Du temps de M. Jourdain, la révérence et le sa-* *lut avaient une très-grande importance, et formaient les principaux éléments du menuet, qui était à peu près la seule danse en usage alors. On comprend qu'il fallait des danses graves et lentes en rapport avec les costumes de l'époque, dont la riche ampleur n'aurait pu s'accommoder à des mouvements vifs et légers. Aussi les danses anciennes, comme la pavane, la sarabande, la chaconne, le menuet, n'étaient guère que des attitudes qui permettaient aux danseurs de montrer leurs grâces étudiées. Nous croyons qu'il y a quelque chose à regretter dans ces danses d'un caractère sérieux, plus agréables à regarder que le galop ou la valse à deux temps; mais nous ne pouvons qu'en rappeler le souvenir, et, puisque l'art moderne a adopté de nouvelles formes, ce sont celles-là que nous allons tenter d'enseigner à nos enfants.

LE QUADRILLE OU LA CONTREDANSE.

Pour former un quadrille, il ne faut pas être moins de quatre personnes, deux dames et deux cavaliers, en face les uns des autres, le cavalier, ou la jeune fille qui le remplace, à la gauche de sa danseuse. Lorsqu'on est huit, on forme un carré, et enfin, on peut multiplier le nombre des danseurs d'un quadrille toujours en augmentant de quatre, afin que chacun ait son vis-à-vis. Si on n'est que quatre, la musique cesse lorsque la figure est terminée; mais elle recommence pour les danseurs placés dans l'autre sens, jusqu'à ce qu'ils aient dansé la figure entière. Le quadrille, ou la contre-danse, se compose de cinq figures, placées dans l'ordre suivant: le pantalon ou chaîne anglaise, l'été, la poule, la pastourelle et la finale.

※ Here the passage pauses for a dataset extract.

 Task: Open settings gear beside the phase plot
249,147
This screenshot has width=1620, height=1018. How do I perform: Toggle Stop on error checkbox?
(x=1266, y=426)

Le pantalon. Les danseurs qui se font vis-à-vis partent tous à la fois en commençant la figure. On traverse pour changer de place et on revient à sa place, pendant l'espace de huit mesures. Autrefois, on balançait et on faisait un tour de main avec son danseur, pendant huit mesures encore; mais maintenant on reste en place pendant que la musique continue. Puis les dames seules font la chaîne des dames en se donnant la main droite et donnant ensuite la main gauche au cavalier qui fait vis-à-vis, avec qui elles font un demi-tour. Elles reviennent à leur place de la même manière. On retraverse encore une fois et l'on revient à sa place, comme au commencement de la figure. Dans tous les moments où la danseuse ne donne pas la main, elle doit tenir sa robe, à peu près à la hauteur des genoux, en la relevant très-peu, et sans affectation.

L'été. Un cavalier et une dame vis-à-vis marchent en avant et en arrière, ou en avant-deux, pendant quatre mesures; puis de la même manière, mais un peu en biais. Ils traversent ensuite pour changer de place, avancent et reculent un peu en biais deux fois, et retraversent pour gagner leur place. Quand ils s'en rapprochent, ils doivent faire une sorte de balancé avec le cavalier ou la dame qui les attendent; mais le balancé, autrefois très-marqué et suivi d'un tour de main, se fait à présent d'une manière presque inaperçue. Le cavalier et la dame qui n'ont pas dansé vont en avant-deux à leur tour. Les autres danseurs, placés sur les côtés, exécutent après eux la même figure.